Ensemble Learner with rule-based policies


Working on a project where we would like to write several low-level rule-based policies and feed them into a top-level reinforcement learning policy to decide on an action. We’ve implemented Policy classes for each of the low-level policies that decide on an action based off the received observation.

We’ve also implemented an environment wrapper that alternates between stepping the low-level and top-level policies in a similar way to the example in https://github.com/ray-project/ray/blob/master/rllib/examples/env/windy_maze_env.py.

We would like to use one of RLLib’s provided trainers, e.g. IMPALA, to train the top-level policy, but are unsure how to set this up in tune.run() to work alongside our rule-based policies. Is this possible in any of the trainers, or would we have to implement our own Trainer class?

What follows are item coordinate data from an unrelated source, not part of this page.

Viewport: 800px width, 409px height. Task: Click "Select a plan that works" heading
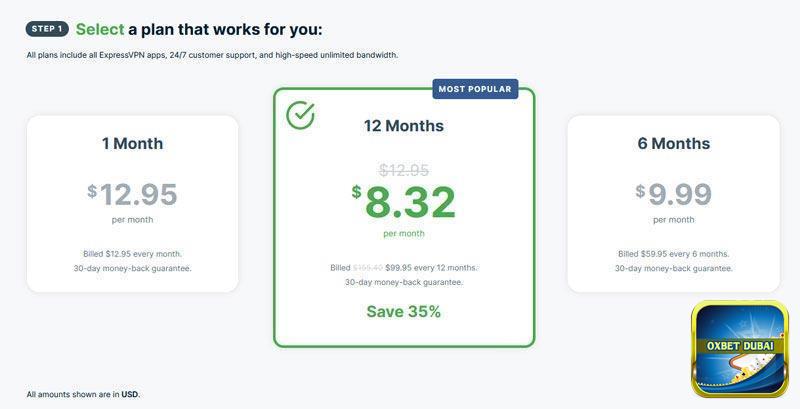(199, 29)
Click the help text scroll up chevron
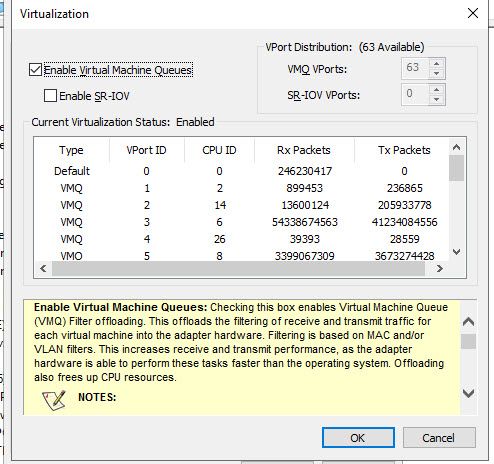The image size is (494, 464). 469,321
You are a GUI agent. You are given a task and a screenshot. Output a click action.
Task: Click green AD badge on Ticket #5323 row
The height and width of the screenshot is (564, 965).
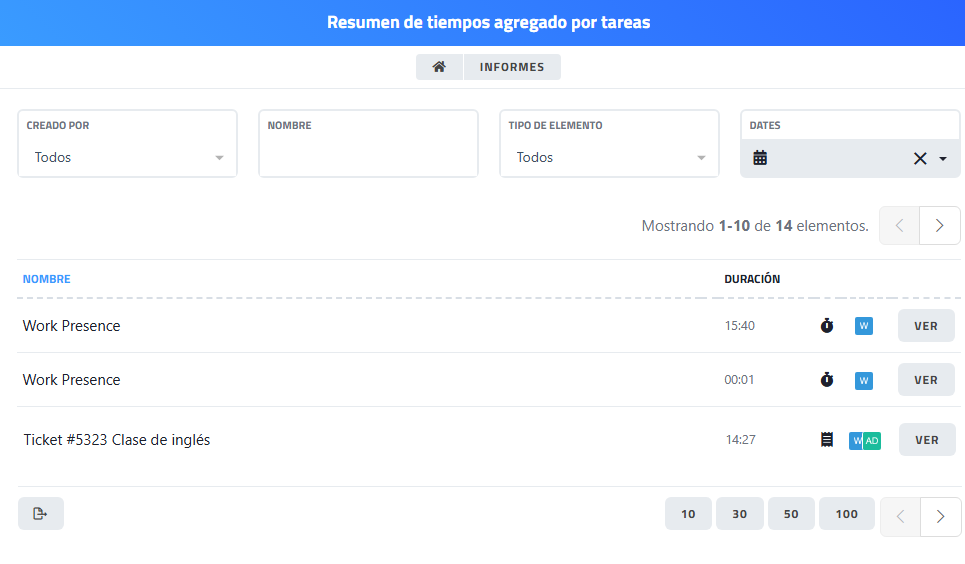pyautogui.click(x=872, y=440)

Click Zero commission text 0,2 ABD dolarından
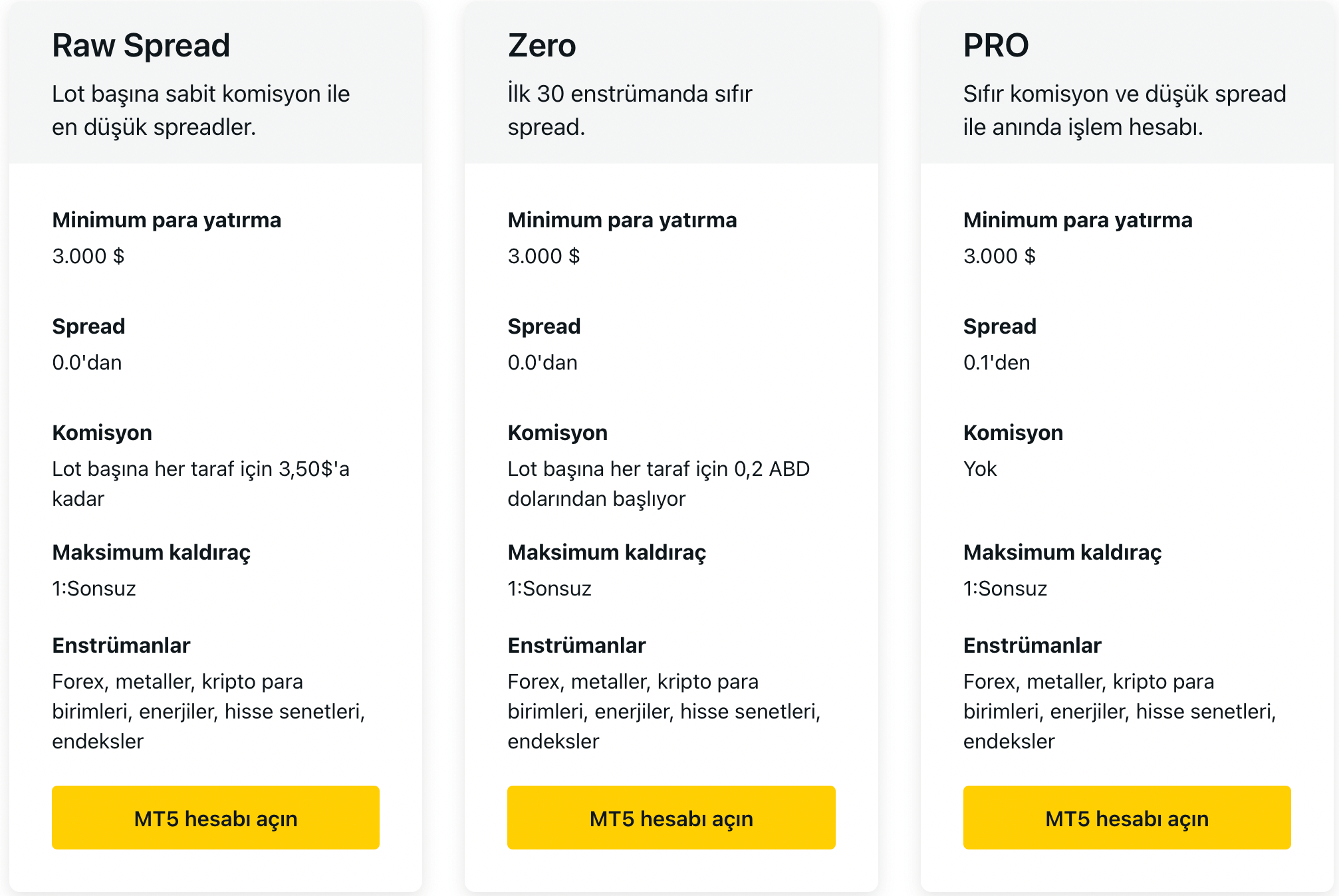(659, 483)
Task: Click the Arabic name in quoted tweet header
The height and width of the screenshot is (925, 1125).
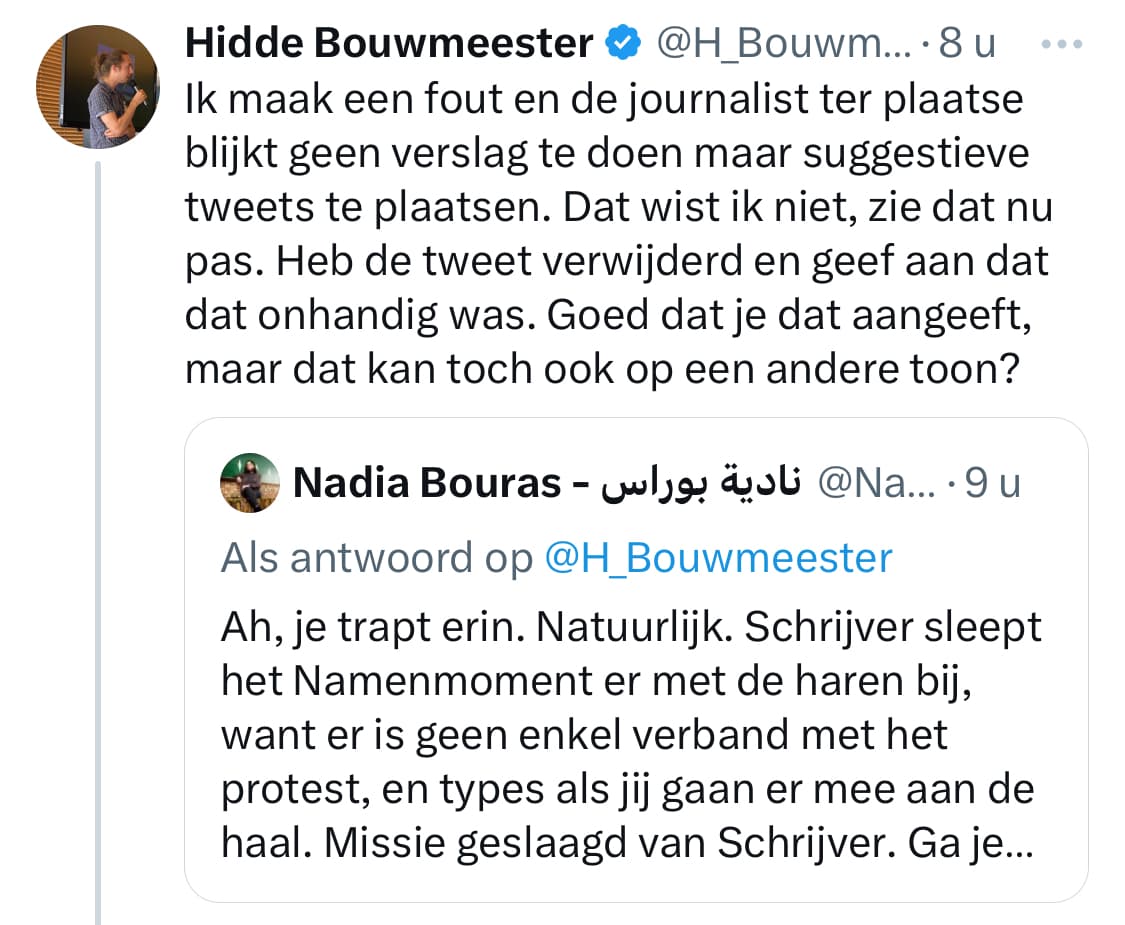Action: point(700,481)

Later on we’d like to have several of these hierarchical agents acting in our environment so would also appreciate some advice on how to set that up.

Thanks for your help!

Hey @wumpus , thanks for the question. I think what you would like to do is quite similar to our ray/rllib/examples/hierarchical_training.py example script (using the HierarchicalWindyMazeEnv).

Am I right that in your case, though, the low-level policies are already set and don’t learn anymore and you now only want to train the higher level policy?

If yes, you could probably simply build your env analogous to the WindyMazeEnv (publishing “low_level_agent_…” IDs when low-level steps are required and the “high_level_agent” ID when the learning (IMPALA?) high level policy is required to output a new choice of low-level policy (Discrete action space with n==number of low-level policies/options)).

Your low-level policies would have to be included in the “multiagent” sub-config and “tagged” as non-learning:

            high_level_policy: (ImpalaTFPolicy, [obs-space], Discrete(n==num low-level policies), {}),
            low_level_policy_1: ([some fixed policy], [obs-space], [primitive action-space], {}),
        policies_to_train: ["high_level_policy"],  # <- makes sure all low-level policies are not trained/updated
        policy_mapping_fn: [use a similar one as in the windy-maze example script]
1 Like